Abstract. Does intergroup contact reduce outgroup prejudice in intensely divided settings? Research in political science and related disciplines offer a bevy of answers to this question, though most studies focus primarily on attitudinal rather than behavioral change. Among those that do incorporate behavioral measures, most use standard dictator games that raise serious concerns about social desirability bias. I introduce a modified dictator game to address this issue and validate my new measure using representative samples across multiple countries. This paper makes a methodological contribution to the study of ingroup bias and outgroup discrimination, and in turn, intergroup relations.

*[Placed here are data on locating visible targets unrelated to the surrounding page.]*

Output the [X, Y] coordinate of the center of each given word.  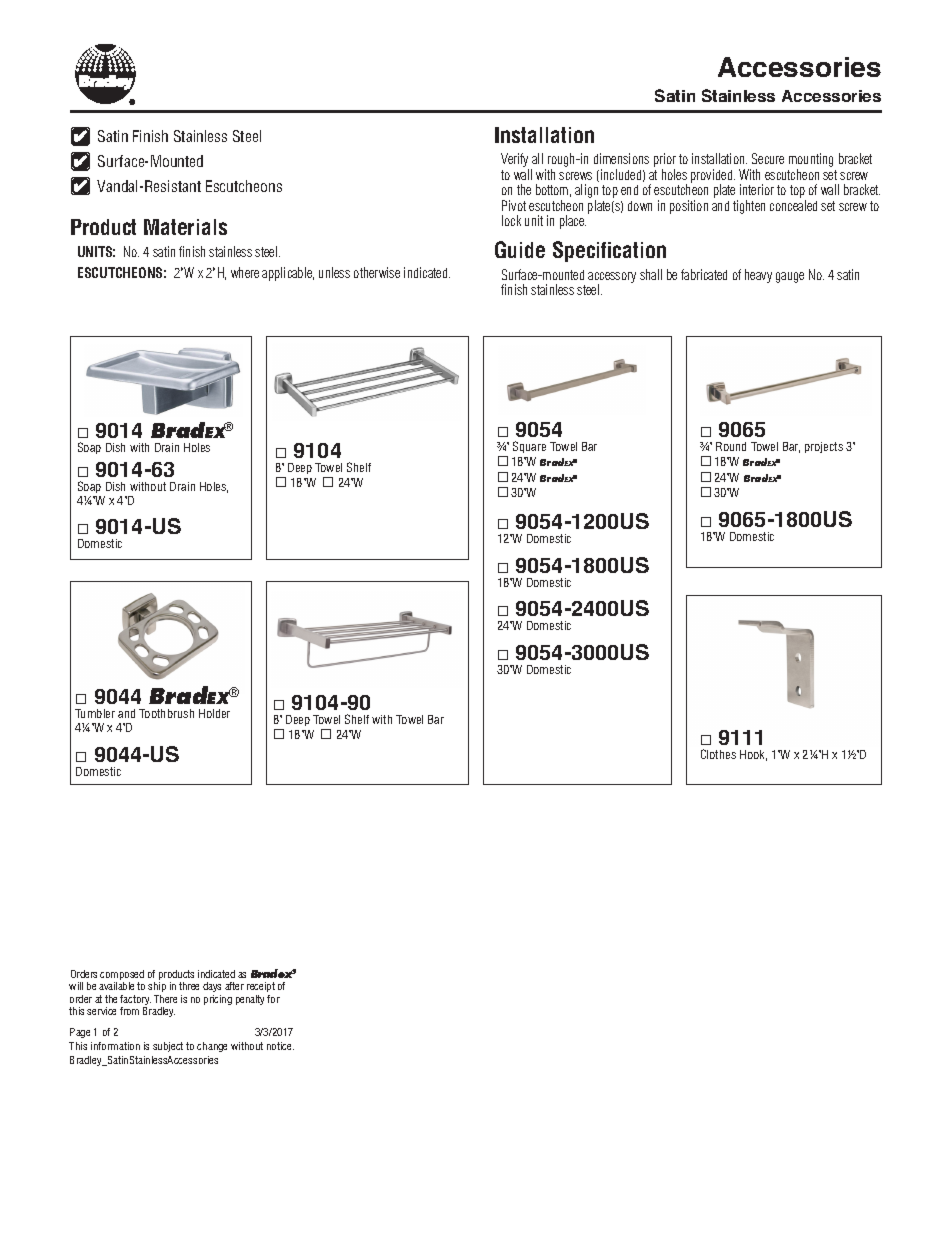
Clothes [718, 754]
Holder [214, 713]
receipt [261, 987]
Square [529, 447]
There [165, 999]
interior [757, 189]
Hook [753, 755]
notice [280, 1046]
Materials [185, 227]
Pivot [514, 205]
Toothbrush [166, 713]
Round [731, 446]
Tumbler [95, 713]
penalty [250, 1000]
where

(with Maggie Macdonald et al.)
Abstract. A challenge for survey research is achieving representativeness across demographic groups. We test the extent to which ideological alignment with a survey's sponsor shapes differential partisan response and individuals' decision to participate in a research study on Facebook. While the use of Facebook advertisements for recruitment has increased in recent years and offers benefits, it can present difficulties in obtaining politically representative samples. We recruit respondents for a survey through two otherwise-identical advertisements associated with either New York University (from a liberal state) or the University of Mississippi (from a conservative state). Contrary to expectations, we do not find an asymmetry in completion rates between self-reported Democrats and Republicans based on the survey sponsor, nor do we find statistically significant differences in attitudes of respondents across the two sponsors when we control for observables. We discuss implications for social media recruitment strategies to enhance the representativeness of online survey samples.